Where the data below has the string "location", return the whole line.

(Dataset entries)
•••••
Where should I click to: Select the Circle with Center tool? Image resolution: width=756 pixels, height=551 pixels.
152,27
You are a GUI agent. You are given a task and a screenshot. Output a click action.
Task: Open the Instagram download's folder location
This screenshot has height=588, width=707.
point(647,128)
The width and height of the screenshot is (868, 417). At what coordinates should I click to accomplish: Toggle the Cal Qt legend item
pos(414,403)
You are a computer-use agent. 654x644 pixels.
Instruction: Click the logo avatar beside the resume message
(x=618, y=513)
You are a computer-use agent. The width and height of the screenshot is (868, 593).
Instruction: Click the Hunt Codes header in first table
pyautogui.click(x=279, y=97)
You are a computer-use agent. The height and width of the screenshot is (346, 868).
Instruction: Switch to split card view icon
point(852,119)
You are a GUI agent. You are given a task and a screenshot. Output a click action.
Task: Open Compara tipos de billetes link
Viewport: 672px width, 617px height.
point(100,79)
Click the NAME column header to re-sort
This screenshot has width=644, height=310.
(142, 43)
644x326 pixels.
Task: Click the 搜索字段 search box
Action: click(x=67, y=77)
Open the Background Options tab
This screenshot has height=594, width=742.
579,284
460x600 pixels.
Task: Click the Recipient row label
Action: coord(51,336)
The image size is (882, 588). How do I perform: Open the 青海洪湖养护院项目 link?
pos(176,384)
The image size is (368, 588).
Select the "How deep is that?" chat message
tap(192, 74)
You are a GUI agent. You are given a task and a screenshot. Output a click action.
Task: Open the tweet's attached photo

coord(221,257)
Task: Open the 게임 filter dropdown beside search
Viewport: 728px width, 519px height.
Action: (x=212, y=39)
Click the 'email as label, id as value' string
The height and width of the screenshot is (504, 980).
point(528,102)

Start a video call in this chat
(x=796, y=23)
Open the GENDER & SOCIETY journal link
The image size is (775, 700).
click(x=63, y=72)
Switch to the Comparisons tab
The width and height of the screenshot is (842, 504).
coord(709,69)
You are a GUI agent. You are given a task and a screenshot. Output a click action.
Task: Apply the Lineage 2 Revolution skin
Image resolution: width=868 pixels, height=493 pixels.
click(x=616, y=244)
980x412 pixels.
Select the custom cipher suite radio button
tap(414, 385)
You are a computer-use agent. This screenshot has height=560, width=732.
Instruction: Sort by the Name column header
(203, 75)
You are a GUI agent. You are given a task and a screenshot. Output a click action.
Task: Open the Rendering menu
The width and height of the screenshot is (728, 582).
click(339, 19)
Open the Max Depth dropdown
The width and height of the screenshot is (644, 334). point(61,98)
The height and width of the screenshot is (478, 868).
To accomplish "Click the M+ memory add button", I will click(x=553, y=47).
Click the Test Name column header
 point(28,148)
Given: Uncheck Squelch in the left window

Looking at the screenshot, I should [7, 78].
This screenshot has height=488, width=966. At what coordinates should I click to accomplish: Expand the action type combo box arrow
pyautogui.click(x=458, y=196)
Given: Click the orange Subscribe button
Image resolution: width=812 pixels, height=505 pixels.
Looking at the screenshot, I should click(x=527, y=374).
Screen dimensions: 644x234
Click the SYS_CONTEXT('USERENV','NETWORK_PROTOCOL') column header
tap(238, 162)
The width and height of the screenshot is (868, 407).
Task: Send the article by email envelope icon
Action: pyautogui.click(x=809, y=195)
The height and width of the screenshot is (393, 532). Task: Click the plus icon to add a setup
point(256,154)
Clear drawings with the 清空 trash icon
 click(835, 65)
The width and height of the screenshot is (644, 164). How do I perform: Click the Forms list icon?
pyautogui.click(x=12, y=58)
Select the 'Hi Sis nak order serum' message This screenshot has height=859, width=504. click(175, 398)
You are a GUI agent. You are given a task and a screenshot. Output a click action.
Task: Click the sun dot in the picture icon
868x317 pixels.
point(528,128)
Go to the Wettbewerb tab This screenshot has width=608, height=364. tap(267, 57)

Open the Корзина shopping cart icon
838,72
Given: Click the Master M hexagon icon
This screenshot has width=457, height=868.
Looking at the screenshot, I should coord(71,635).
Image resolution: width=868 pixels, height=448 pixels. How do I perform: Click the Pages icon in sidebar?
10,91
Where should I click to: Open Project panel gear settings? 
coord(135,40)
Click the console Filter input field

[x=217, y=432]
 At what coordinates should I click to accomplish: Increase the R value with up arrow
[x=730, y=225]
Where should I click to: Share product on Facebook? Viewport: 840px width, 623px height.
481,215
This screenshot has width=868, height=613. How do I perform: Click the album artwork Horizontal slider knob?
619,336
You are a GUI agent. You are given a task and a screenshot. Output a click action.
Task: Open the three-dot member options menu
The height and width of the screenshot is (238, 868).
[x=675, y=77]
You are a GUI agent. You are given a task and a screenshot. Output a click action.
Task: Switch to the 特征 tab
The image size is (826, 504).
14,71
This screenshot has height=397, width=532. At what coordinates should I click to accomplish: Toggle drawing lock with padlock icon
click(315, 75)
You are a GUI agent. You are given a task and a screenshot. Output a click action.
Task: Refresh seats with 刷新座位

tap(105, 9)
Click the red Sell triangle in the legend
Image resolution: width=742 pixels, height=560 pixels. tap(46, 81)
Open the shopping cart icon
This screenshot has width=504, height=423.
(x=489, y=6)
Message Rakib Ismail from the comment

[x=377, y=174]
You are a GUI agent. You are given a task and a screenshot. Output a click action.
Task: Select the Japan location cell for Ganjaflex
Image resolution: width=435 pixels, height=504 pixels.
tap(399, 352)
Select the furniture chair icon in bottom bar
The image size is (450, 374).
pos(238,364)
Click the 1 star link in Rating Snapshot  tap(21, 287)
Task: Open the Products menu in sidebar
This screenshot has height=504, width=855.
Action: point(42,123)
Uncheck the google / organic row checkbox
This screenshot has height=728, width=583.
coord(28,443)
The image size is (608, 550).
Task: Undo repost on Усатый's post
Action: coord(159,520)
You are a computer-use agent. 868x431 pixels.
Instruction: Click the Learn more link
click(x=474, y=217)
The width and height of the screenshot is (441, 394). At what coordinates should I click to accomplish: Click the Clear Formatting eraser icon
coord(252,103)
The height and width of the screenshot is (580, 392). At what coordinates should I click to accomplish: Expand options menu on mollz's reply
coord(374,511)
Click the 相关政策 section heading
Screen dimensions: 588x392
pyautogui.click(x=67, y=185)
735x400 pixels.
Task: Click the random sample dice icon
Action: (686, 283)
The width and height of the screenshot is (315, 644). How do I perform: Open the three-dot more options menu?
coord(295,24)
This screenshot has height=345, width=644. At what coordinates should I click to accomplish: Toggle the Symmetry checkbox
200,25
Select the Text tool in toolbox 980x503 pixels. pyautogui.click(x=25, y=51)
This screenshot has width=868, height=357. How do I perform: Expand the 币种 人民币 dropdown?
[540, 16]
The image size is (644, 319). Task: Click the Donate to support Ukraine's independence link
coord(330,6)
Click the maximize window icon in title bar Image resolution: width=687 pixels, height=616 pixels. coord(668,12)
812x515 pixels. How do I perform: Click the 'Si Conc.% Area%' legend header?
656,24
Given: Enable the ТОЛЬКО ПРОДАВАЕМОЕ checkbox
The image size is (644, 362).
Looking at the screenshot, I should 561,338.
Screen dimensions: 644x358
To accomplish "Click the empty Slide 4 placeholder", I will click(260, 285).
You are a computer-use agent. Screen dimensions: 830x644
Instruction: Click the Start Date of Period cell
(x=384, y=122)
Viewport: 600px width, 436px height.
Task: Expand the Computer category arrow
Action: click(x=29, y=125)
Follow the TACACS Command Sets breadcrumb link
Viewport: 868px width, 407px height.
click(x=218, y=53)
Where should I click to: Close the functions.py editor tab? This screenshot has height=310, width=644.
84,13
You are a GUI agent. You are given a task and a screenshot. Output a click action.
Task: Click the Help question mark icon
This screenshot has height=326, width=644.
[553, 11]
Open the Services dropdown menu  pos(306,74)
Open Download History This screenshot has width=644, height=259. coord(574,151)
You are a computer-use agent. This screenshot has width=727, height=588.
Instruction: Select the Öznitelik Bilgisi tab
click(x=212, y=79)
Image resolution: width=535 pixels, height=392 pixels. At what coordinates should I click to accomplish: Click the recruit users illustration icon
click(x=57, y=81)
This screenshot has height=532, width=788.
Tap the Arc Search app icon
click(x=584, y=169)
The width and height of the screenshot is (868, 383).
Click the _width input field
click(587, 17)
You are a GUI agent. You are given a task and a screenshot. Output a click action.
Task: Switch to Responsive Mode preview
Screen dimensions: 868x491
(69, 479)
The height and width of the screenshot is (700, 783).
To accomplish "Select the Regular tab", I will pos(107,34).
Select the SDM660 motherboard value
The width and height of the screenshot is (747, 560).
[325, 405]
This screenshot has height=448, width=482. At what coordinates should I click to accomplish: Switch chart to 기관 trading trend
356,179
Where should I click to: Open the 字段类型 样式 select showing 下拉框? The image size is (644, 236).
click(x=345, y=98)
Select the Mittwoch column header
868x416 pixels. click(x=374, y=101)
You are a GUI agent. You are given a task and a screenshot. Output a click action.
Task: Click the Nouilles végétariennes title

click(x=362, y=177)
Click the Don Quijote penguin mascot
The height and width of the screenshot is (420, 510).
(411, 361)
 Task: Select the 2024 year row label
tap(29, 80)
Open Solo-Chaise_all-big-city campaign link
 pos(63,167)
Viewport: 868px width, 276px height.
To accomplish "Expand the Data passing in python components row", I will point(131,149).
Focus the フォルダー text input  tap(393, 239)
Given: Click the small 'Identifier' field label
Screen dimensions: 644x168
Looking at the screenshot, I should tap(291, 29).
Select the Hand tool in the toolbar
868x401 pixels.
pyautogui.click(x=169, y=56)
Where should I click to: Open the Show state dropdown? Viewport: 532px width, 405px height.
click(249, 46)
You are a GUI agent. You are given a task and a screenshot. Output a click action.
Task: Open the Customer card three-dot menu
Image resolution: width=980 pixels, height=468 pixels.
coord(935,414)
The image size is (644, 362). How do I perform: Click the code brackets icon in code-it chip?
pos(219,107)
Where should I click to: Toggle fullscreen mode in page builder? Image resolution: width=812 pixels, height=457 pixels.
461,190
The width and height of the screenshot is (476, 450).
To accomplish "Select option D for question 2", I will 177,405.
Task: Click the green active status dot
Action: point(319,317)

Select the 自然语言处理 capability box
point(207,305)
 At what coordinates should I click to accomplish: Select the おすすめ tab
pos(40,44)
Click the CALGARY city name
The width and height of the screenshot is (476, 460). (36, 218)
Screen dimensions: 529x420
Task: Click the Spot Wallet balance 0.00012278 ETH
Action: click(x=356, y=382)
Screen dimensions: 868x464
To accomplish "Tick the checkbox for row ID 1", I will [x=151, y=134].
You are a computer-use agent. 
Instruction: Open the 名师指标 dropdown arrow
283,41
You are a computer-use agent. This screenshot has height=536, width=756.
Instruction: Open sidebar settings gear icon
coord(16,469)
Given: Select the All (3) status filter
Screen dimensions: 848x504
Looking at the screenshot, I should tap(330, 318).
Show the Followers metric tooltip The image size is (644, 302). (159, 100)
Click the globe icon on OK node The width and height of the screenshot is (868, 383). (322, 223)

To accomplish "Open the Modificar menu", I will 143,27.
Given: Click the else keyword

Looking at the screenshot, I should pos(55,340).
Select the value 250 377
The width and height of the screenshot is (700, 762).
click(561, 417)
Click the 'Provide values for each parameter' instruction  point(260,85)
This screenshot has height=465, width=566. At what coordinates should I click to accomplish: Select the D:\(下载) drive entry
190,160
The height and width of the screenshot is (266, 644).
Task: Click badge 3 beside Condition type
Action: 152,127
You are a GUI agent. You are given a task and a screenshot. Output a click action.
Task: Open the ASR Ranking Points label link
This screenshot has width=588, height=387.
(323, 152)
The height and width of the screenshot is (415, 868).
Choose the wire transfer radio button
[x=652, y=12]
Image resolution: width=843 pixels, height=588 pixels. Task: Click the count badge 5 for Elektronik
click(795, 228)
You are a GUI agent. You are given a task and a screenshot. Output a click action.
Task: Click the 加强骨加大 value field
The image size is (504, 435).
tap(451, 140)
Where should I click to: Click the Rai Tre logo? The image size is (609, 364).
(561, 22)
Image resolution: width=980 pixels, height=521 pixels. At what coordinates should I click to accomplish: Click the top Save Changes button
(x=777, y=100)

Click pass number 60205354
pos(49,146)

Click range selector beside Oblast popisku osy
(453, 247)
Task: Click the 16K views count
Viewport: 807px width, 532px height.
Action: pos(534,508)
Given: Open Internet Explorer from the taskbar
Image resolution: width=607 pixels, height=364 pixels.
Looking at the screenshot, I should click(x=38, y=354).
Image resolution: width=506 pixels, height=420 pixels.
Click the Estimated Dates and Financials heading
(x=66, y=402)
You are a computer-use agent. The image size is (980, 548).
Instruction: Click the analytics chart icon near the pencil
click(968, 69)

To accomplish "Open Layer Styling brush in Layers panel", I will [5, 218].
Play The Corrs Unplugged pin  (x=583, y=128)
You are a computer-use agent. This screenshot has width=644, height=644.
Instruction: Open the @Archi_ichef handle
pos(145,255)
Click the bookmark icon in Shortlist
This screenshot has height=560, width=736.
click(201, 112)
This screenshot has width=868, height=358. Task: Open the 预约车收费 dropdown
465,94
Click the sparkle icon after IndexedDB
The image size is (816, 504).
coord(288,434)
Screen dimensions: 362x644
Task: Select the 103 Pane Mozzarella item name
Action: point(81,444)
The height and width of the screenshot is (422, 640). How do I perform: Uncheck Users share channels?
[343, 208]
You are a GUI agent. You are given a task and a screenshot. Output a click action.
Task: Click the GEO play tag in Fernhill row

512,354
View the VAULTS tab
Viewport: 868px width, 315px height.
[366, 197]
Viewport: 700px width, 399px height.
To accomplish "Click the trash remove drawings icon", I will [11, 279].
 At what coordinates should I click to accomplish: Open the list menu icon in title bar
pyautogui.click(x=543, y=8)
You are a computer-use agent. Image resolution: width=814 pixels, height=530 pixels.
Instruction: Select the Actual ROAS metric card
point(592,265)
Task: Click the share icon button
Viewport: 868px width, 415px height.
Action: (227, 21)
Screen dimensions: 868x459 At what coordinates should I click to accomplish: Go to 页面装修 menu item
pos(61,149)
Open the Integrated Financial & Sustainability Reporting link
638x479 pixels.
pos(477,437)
•••••
● Completed task
Task: Open the Instagram download's folder location
Task: Select the Japan location cell for Ganjaflex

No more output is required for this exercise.